# Pygocentrus cariba



## hastatus (Jan 16, 2003)

This is one of the those times I wish I had a couple females! The male (I assume) has been guarding this shallow depression since it was built this afternoon. The fish has been running its jaw on the cleared area, apparently cleaning it.


----------



## khuzhong (Apr 11, 2003)

no females?


----------



## Winkyee (Feb 17, 2003)

What guy hasn't wished for a couple females








Thanks for the pics. Frank. It's nice to see you snapping them.


----------



## hastatus (Jan 16, 2003)

> winkyee Posted on Feb 27 2004, 03:12 AM
> What guy hasn't wished for a couple females
> Thanks for the pics. Frank. It's nice to see you snapping them.


Ain't that the truth!



> khuzhong Posted on Feb 27 2004, 03:11 AM
> no females?


Nope, just a single amorous fish looking for a date.


----------



## NIKE (Jan 27, 2003)

dial 911 and get him a woman







thanks for sharing.


----------



## hastatus (Jan 16, 2003)

I've been trying to take photo of fish doing its head standing routine. All came out blurry. Instead here is combo shot of how the fish is situated over "nest". I'll try again tomorrow for another attempt to get the head standing shots.


----------



## tecknik (Jul 18, 2003)

Frank, if I was in your area I wouldnt hesitate to donate a few caribas to see if they would breed. I went through an old breeding post you responded to about nest building. You stated that you can make a nest by getting a coffee lid and drilling a hole in it putting green yarn through it to make a nest. Thats an awesome idea. Are you planning on trying to breed your caribas?


----------



## hastatus (Jan 16, 2003)

> tecknik Posted on Feb 27 2004, 06:31 AM
> Frank, if I was in your area I wouldnt hesitate to donate a few caribas to see if they would breed. I went through an old breeding post you responded to about nest building. You stated that you can make a nest by getting a coffee lid and drilling a hole in it putting green yarn through it to make a nest. Thats an awesome idea. Are you planning on trying to breed your caribas?
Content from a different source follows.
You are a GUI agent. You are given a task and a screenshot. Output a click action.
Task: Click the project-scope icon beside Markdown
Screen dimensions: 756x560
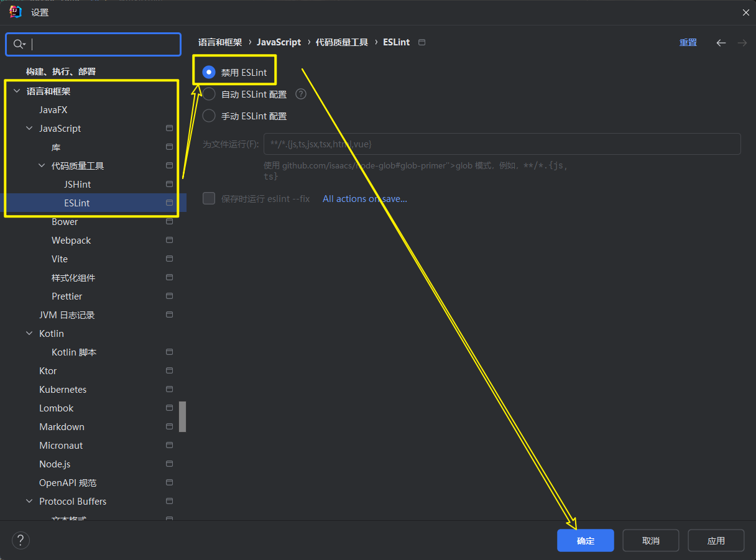coord(169,427)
I've been in contact with another PFURY member and we are discussing the possibilities of attempting this with a fish he thinks may be a female. Its a matter of how soon he can bring the potential mate down. I don't want to disturb the tank because evidently it is to this fishes liking. I thought about sending the fish to him but I think my line of reasoning is a bit more solid for breeding purposes.


----------



## tecknik (Jul 18, 2003)

How big is the cariba? Once you add another one are you going to do anything different in trying to get them to breed? Or are you going to follow the same methods as in breeding natts?


----------



## hastatus (Jan 16, 2003)

> tecknik Posted on Feb 27 2004, 06:57 AM
> How big is the cariba? Once you add another one are you going to do anything different in trying to get them to breed? Or are you going to follow the same methods as in breeding natts?
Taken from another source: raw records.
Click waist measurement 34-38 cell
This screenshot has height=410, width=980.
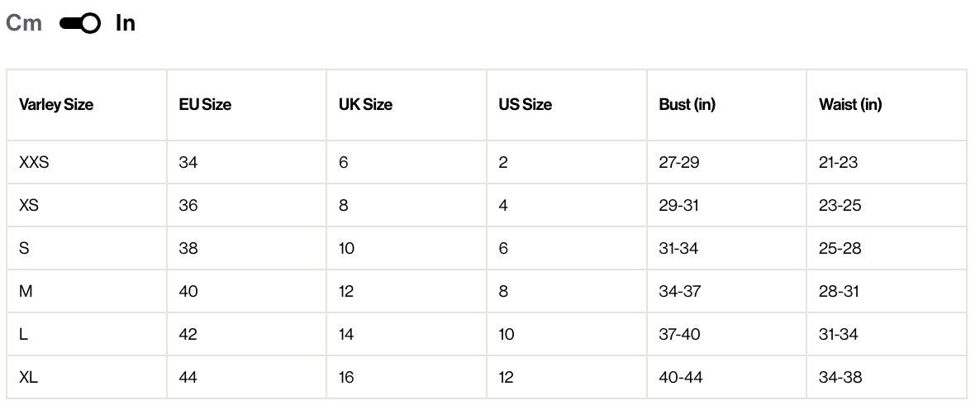(840, 378)
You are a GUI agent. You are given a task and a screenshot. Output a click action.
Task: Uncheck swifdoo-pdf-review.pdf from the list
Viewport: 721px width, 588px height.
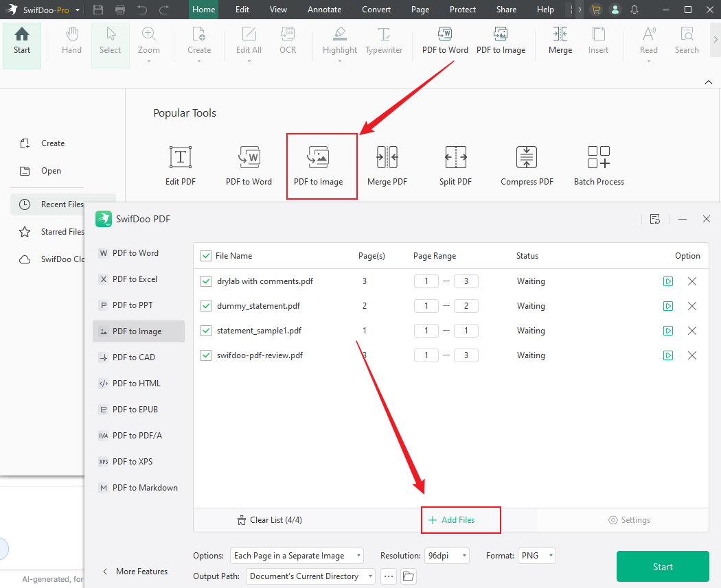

Fish is approx. 6 inches TL. Nothing different, just going to make it comfortable for them and leave them alone. Allow nature to take its course. The methods are similar for P. nattereri just require more patience and less attentiveness. Wild fishes are finicky about what they require. Though cariba has been bred in the past in the aquario, I'm using the same formula that worked then. Basically, good water conditions, good food, good temp, and leave them alone.


----------



## serrasalmus_collector (Mar 9, 2003)

Wow!!!! Exploring breeding too!!!.. What don't you do with piranhas??? I'm jealous&#8230;. Good luck my friend. I wish you the best. You know more about the fish and their biotope than I, so there is no direction for me to send you.
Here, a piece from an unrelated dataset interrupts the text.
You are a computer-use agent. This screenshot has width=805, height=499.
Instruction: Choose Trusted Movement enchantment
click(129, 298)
I to have talked extensively with a person who bred them too. I did choose a slightly different approach. If I have success you will get my data base.

[/B]Bottom line&#8230; Good Luck. I hope you get a seductive female, and lots of eggs.!!!!!*







*


----------



## hastatus (Jan 16, 2003)

> serrasalmus_collector Posted on Feb 27 2004, 01:40 PM
> Wow!!!! Exploring breeding too!!!.. What don't you do with piranhas??? I'm jealous&#8230;. Good luck my friend. I wish you the best. You know more about the fish and their biotope than I, so there is no direction for me to send you.
> 
> I to have talked extensively with a person who bred them too. I did choose a slightly different approach. If I have success you will get my data base.
> ...


*

Not exploring anything, simply making photo observations for PFURY members to digest what is going on with a single cariba. I'm not using any magic formulas, just keeping the water parameters clean. The rest the cariba is doing. If a female is later injected into the mix and a successful spawn happens, then I would say that conditions on my tank were perfect for their needs. I avoid disturbing them and limit my curiosity from a "distance". Only approaching the tank to feed or make adjustments. By nature piranas are jittery fishes and take flight with disturbances. Nothing worse than have a pair attempting to breed and be interrupted by some hobbyist poking their head into the viewing area. Even worse, a hobbyist who constantly changes the water chemistry. Its all common sense approach. Give the fish their privacy and maybe they will reward you with fry.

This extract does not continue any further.